Uno squarcio sul privato, reso apertamente pubblico: Vite Private. È il titolo della mostra che Spazio Forma presenta dal 17 Giugno al 12 Settembre a Milano. L’autore, Erwin Olaf, è uno di quelli che contano, un pezzo grosso o da novanta.


Olandese, vivente, un nome che potrebbe calzare a pennello addosso a uno dei personaggi della Compagnia dell’Anello, insieme a quello di Frodo e Bilbo Baggins, trattasi invece di una leggenda della fotografia. Discussi, criticati ma anche lodati e osannati sono i suoi ritratti, provocanti e mai scontati.


Non dovete credermi sulla parola, ma basta un’occhiata alla sua biografia e al suo lavoro per avere subito la sensazione di trovarsi al cospetto di un Gandalf dell’immagine.

Serie FALL.

Serie FALL.

Nato a Hilversum nel 1959 si sposta ad Amsterdam negli anni ‘80. Dopo gli inizi come fotogiornalista inizia a mischia la tecnica da reporter alla cura delle luci da studio, ricerca che lo porta a definire il suo stile.
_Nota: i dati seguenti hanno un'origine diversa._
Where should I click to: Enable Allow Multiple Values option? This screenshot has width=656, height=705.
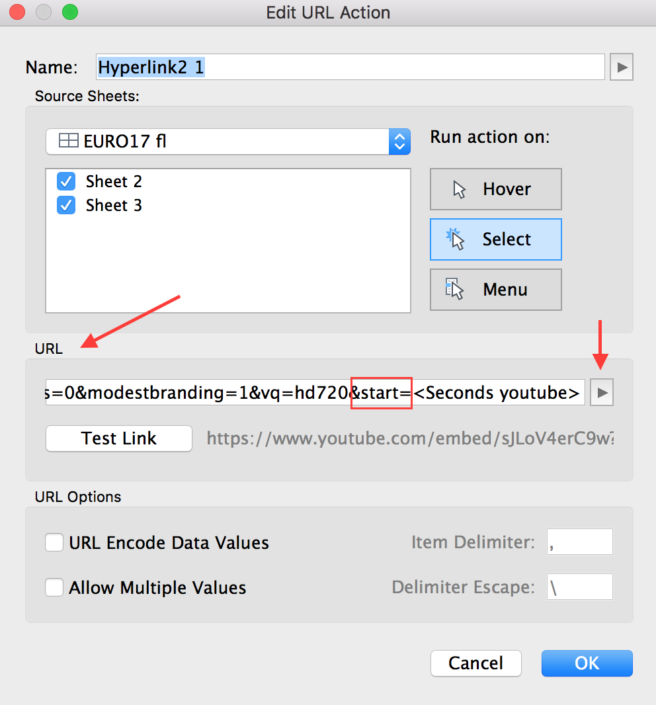[x=55, y=588]

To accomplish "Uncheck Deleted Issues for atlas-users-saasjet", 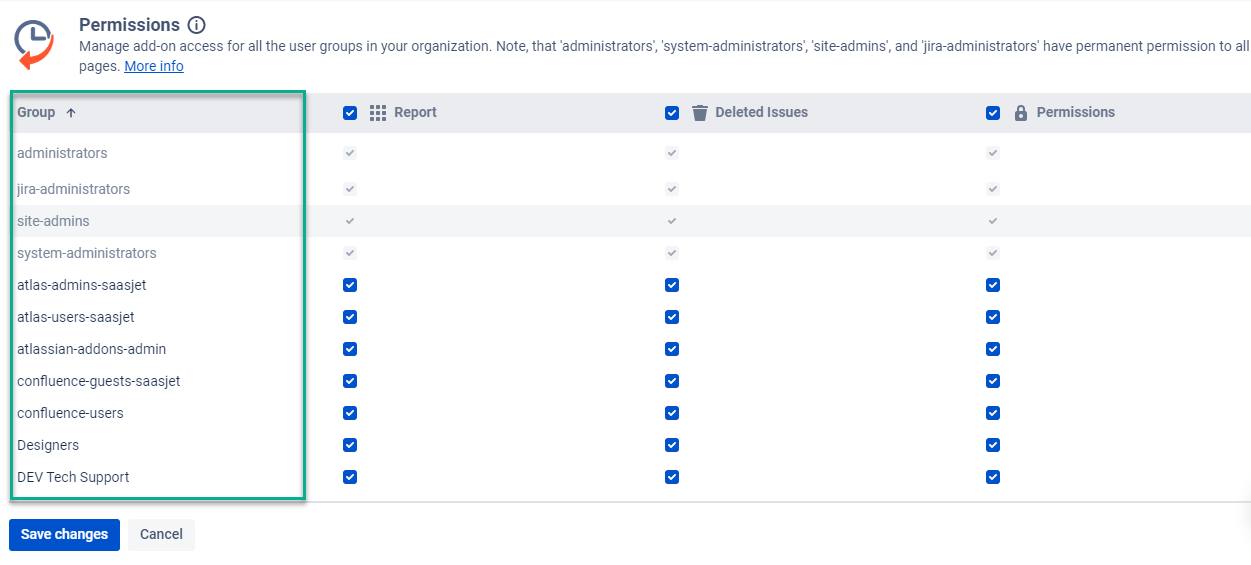I will (x=672, y=317).
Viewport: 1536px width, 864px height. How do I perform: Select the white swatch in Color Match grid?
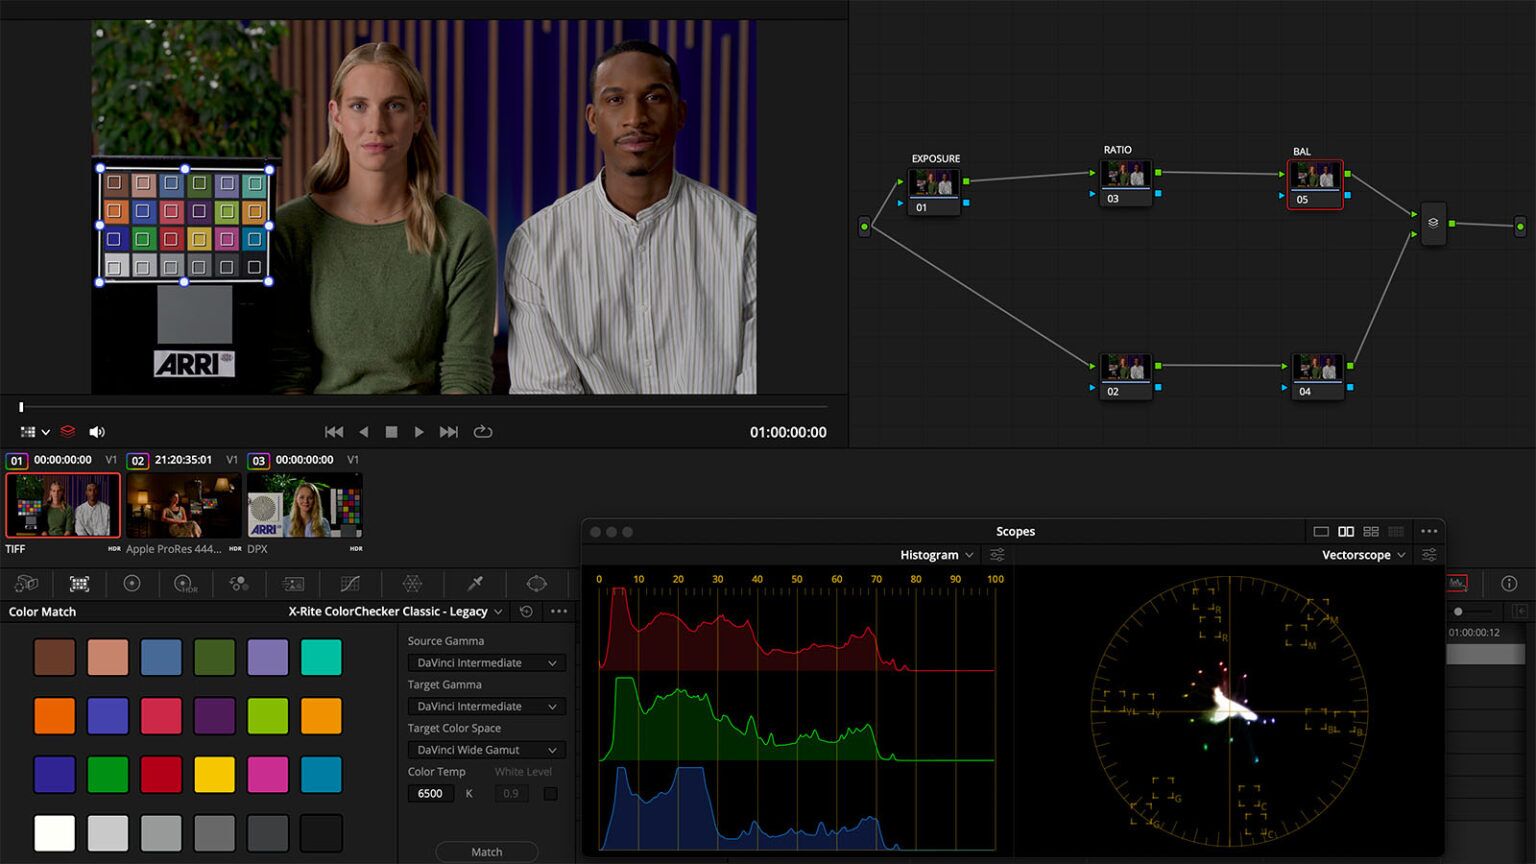click(x=55, y=832)
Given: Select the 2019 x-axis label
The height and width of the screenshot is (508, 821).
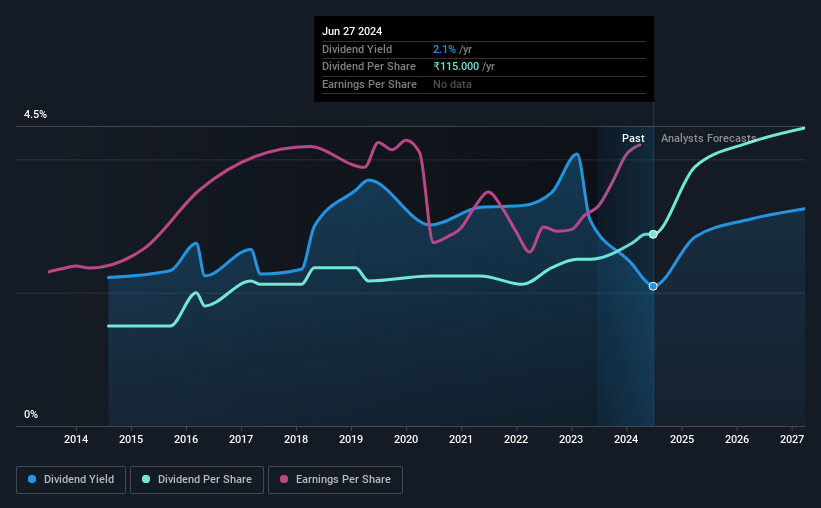Looking at the screenshot, I should pos(351,439).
Alla fine degli anni ‘90 inizia a implementare la sua ricerca estetica con l’uso della grafica tridimensionale e come tutti i grandi espone ovunque: Amsterdam, New York, Francoforte ma anche Bologna, Mosca e Shenzen.


Spazio Forma, invece, è una tra le più prolifiche realtà milanesi legate alla cultura fotografica contemporanea. Con questa mostra ci regala effettivamente l’occasione di entrare in contatto, almeno visivamente, con i mondi fantastici, intimi, minimali e lineari di Erwin Olaf.


Vite private ci parla della dimensione più intima e cara all’autore, quella intimista, privata appunto, e allestita sulla base di alcune serie fotografiche RAIN, HOPE, GRIEF, FALL, DAWN e DUSK, e HOTEL.


Guardando le immagini delle serie HOPE (2005), RAIN (2004) e GRIEF (2007) veniamo catapultati all’interno di un mondo di perfezione estetica. I soggetti raccontati, attraverso le fotografie, arrivano dal mondo dell’immaginario collettivo degli anni ’50 e ’60.

Serie HOPE.

Serie HOPE.

Boy-scout, avvenenti ragazze e casalinghe, vestiti di tutto punto, vengono ritratti all’interno del loro ambiente quotidiano ma… Il ma di Olaf, e delle sue immagini, è l’apparente distacco che i soggetti hanno con le pareti, i mobili, le lampade e i pavimenti, quasi si trattasse di corpi estranei al contesto.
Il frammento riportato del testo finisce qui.